● What the task asks: According to the earnings call transcript, how many barrels is the line fill taking off the market permanently?

● Text block:
_ _ _ _ _

Yeah, I think mostly what you're seeing right now is the line fill, which is taking, what, 4.5 million barrels off the market permanently. And that's what brings it down to the $13 range that it's at today. I would expect it to widen back out a little bit once the line fill is complete. I think most of the barrels that are going to be replaced are the ones that were going offshore out of the Gulf of Mexico. I'm not anticipating any problems getting barrels. We don't run all we can move on the pipes, so we end up selling quite a bit in Cushing. And we plan to continue that effort. I don't see any reason why it wouldn't continue where the production is today. I think the real benefit of TMX is really for the future, however. It gives the Canadian producers an outlet that they didn't have before. And unfortunately, Keystone got canceled, which would have given them that capacity to the United States rather than shipping to the to the west and the rest of the world, but I think still the effect will be there and that means more Canadian crude in the future.

speaker
spk15

Great. Thanks, Dave. You're welcome.

speaker
Operator

Our next question comes from the line of John Royal with J.B. Morgan. Please proceed with your question.

speaker
John Royal

Hi. Good afternoon. Thanks for taking my question. So I was hoping for some additional color on refining M&A in light of the 8K. Could that impact some of the things you would otherwise do on the organic side, particularly thinking about the bigger projects you're considering with RD? Is it sort of an either-or with M&A, or could both be done at the same time?

_ _ _ _ _

● Information shown:
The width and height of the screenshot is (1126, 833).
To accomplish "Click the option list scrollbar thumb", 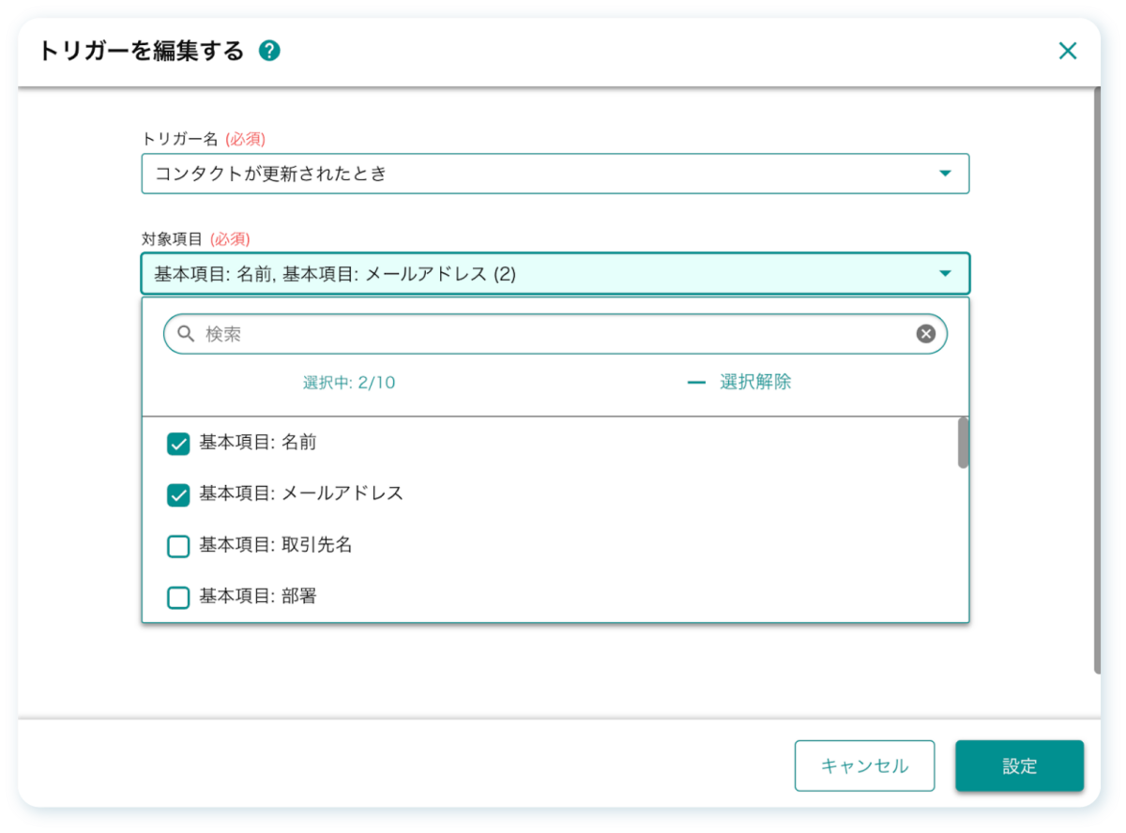I will (963, 443).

_ _ _ _ _

● Worked solution: About 4.5 million barrels.